# A Musical Death



## Dodecaplex (Oct 14, 2011)

Here's an interesting story I found in this fascinating place we call the interwebz:

A guy by the name of Rudi Wittgenstein (brother of the philosopher) walks into a bar and tells the pianist in the bar to play a certain piece. As the music begins, Rudi sits down and mixes himself a drink of milk and potassium cyanide, which he drinks until he suddenly can no longer hear the music, mainly because all that he can feel now is the excruciating pain in his lungs, which soon disappears along with everything else. In other words, he has a Musical Death.

I guess you get the point: do you know other stories of people committing suicide or dying or being killed to music?

And to quench your curiosity, the piece that Rudi requested for his death was "Verlassen, verlassen, verlassen bin ich" by Thomas Koschat:


----------



## PetrB (Feb 28, 2012)

What a drama queen....


In the film, "Le Roi Danse" - with Lully as central character - that composer, on his deathbed, uttered this last gasp before shutting off, "Mon Dieu! Le Silence!"

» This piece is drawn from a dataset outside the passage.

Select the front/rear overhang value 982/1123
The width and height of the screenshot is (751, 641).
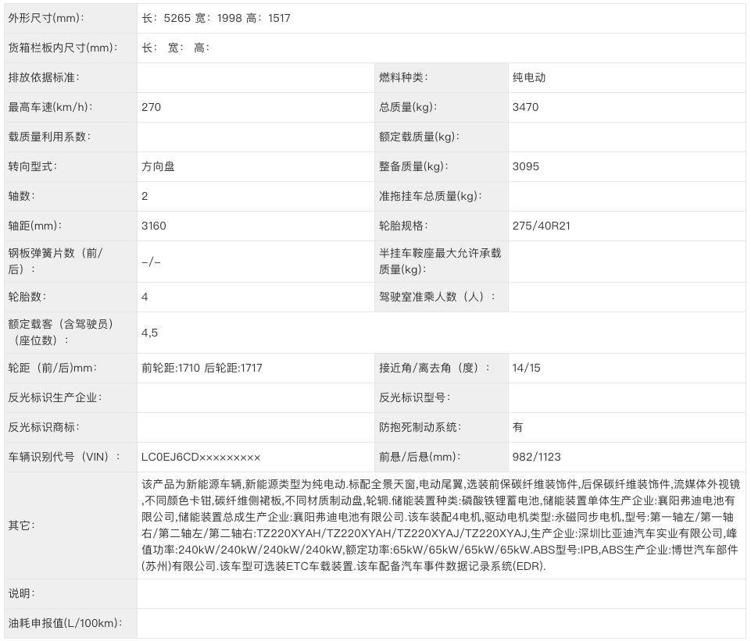[536, 457]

On another tack relative to suicide: on an open forum, with those who are admittedly bi-polar / depressive / social anxiety - in short a host of disorders which could be 'volatie,' is the subject of suicide, whether by a dry intellectual or an agonized Vincent van Gogh, appropriate for such a forum - considering what we know of some of its members?


----------



## Dodecaplex (Oct 14, 2011)

PetrB said:


> On another tack relative to suicide: on an open forum, with those who are admittedly bi-polar / depressive / social anxiety - in short a host of disorders which could be 'volatie,' is the subject of suicide, whether by a dry intellectual or an agonized Vincent van Gogh, appropriate for such a forum - considering what we know of some of its members?

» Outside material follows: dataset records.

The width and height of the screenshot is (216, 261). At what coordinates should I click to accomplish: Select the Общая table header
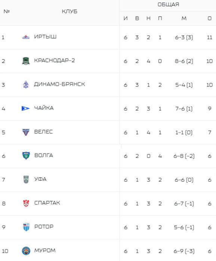168,4
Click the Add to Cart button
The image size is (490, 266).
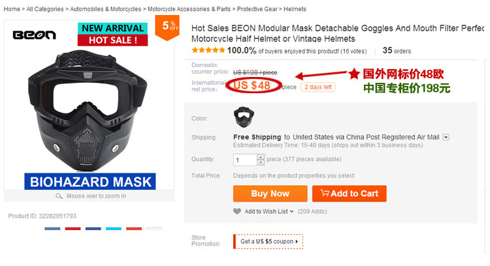click(350, 194)
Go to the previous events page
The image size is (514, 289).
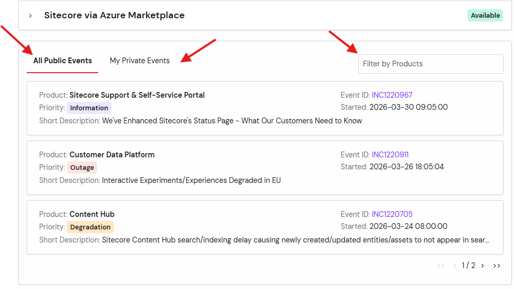455,265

I am depressive and I have OCD. I don't really see any problem with discussing this subject.


----------



## PetrB (Feb 28, 2012)

Dodecaplex said:


> I am depressive and I have OCD. I don't really see any problem with discussing this subject.


It is not the OP that I would worry about...


----------



## science (Oct 14, 2010)

PetrB said:


> What a drama queen....
> 
> In the film, "Le Roi Danse" - with Lully as central character - that composer, on his deathbed, uttered this last gasp before shutting off, "Mon Dieu! Le Silence!"
> 
> On another tack relative to suicide: on an open forum, with those who are admittedly bi-polar / depressive / social anxiety - in short a host of disorders which could be 'volatie,' is the subject of suicide, whether by a dry intellectual or an agonized Vincent van Gogh, appropriate for such a forum - considering what we know of some of its members?


I really don't know about anyone here, but as a teacher I have put thought into how to deal with the subject of suicide - especially with Korean kids, who have a particularly high suicide rate, and I've decided it's best to talk about it openly.


----------



## tgtr0660 (Jan 29, 2010)

I don't see nothing wrong with discussing the subject. To be honest, I don't find the question so interesting, but I can say that a musical suicide must be even worse than a silent one.


----------



## PetrB (Feb 28, 2012)

science said:


> I really don't know about anyone here, but as a teacher I have put thought into how to deal with the subject of suicide - especially with Korean kids, who have a particularly high suicide rate, and I've decided it's best to talk about it openly.


I fully agree - live, where the speaker / initiator can observe the real people.

In writing, on an open forum, where you have no idea who is reading it, what their frame of mind is? Very Bad Idea, I think. You have no idea what it will trigger, especially as disembodied letters floating in the ether of the internetz...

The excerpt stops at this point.